**REQUIREMENT:** This exercise calls for copying every line below that holds the word "showing".

BEGIN EXERCISE DATA

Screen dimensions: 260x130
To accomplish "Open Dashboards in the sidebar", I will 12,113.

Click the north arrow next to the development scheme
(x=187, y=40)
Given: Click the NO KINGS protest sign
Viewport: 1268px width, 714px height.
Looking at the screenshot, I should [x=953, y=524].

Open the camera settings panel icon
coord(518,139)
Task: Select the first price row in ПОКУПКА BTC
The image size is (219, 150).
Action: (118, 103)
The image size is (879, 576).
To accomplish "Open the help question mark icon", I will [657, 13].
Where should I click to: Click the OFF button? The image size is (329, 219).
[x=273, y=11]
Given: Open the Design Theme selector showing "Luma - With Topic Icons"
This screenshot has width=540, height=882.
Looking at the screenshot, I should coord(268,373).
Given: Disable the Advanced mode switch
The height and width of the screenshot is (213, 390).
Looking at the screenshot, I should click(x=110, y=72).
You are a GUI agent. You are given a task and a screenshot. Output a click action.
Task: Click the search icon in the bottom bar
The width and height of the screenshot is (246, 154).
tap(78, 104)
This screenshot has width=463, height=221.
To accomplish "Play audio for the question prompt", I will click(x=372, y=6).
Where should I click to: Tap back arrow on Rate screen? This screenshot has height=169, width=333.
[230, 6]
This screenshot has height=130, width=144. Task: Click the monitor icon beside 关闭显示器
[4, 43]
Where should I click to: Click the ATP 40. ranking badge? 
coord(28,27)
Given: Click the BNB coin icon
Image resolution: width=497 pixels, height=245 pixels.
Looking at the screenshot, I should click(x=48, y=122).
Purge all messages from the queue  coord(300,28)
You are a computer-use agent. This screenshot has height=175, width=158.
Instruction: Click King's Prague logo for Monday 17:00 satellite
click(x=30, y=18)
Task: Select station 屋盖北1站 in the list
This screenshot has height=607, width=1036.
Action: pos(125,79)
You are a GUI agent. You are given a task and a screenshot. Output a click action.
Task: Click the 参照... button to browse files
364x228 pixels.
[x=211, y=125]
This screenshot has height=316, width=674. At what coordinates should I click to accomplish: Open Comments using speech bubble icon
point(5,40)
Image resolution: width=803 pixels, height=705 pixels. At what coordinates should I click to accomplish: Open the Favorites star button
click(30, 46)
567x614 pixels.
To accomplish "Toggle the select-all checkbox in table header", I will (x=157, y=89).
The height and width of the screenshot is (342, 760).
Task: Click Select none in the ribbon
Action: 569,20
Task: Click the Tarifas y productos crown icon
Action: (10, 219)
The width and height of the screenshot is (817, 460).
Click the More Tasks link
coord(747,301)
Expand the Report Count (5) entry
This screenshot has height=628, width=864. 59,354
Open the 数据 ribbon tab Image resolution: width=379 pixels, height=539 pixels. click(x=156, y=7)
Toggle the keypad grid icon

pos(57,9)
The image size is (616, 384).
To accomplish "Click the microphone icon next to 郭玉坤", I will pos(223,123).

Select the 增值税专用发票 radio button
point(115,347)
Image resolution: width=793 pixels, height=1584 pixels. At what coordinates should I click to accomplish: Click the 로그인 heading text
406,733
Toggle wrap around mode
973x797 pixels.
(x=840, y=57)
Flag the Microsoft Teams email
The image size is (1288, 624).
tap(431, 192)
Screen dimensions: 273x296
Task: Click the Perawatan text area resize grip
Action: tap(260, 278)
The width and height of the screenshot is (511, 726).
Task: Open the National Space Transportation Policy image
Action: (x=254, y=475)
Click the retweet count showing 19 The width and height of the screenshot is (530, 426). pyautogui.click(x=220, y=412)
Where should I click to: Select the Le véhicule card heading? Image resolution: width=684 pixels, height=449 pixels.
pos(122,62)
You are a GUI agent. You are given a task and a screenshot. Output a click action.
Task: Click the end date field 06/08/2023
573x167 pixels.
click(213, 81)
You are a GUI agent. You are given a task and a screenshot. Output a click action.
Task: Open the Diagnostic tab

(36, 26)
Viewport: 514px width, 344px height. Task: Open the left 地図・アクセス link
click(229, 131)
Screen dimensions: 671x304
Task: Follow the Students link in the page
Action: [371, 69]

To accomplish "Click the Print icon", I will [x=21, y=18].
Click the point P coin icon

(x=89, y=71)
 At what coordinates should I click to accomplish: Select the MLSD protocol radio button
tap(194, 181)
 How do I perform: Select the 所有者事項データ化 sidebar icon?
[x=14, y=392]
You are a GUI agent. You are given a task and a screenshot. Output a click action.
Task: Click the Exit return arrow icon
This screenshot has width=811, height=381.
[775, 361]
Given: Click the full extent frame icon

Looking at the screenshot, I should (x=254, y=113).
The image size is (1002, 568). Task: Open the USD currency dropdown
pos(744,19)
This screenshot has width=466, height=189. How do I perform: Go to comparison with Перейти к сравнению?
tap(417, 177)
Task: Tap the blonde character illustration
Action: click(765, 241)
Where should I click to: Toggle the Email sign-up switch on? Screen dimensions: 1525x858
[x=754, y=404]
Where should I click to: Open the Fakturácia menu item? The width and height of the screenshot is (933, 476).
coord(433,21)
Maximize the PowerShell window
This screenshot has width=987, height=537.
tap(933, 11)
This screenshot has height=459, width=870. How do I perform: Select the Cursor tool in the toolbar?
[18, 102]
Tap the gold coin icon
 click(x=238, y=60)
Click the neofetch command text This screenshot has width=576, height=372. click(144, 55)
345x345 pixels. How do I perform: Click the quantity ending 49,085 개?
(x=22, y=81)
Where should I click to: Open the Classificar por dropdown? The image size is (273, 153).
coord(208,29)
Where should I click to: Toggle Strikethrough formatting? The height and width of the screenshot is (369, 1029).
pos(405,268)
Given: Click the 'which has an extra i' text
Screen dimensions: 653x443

END EXERCISE DATA

**TASK OUTPUT:**
Given: Open the Design Theme selector showing "Luma - With Topic Icons"
Click the retweet count showing 19 The width and height of the screenshot is (530, 426). pyautogui.click(x=220, y=412)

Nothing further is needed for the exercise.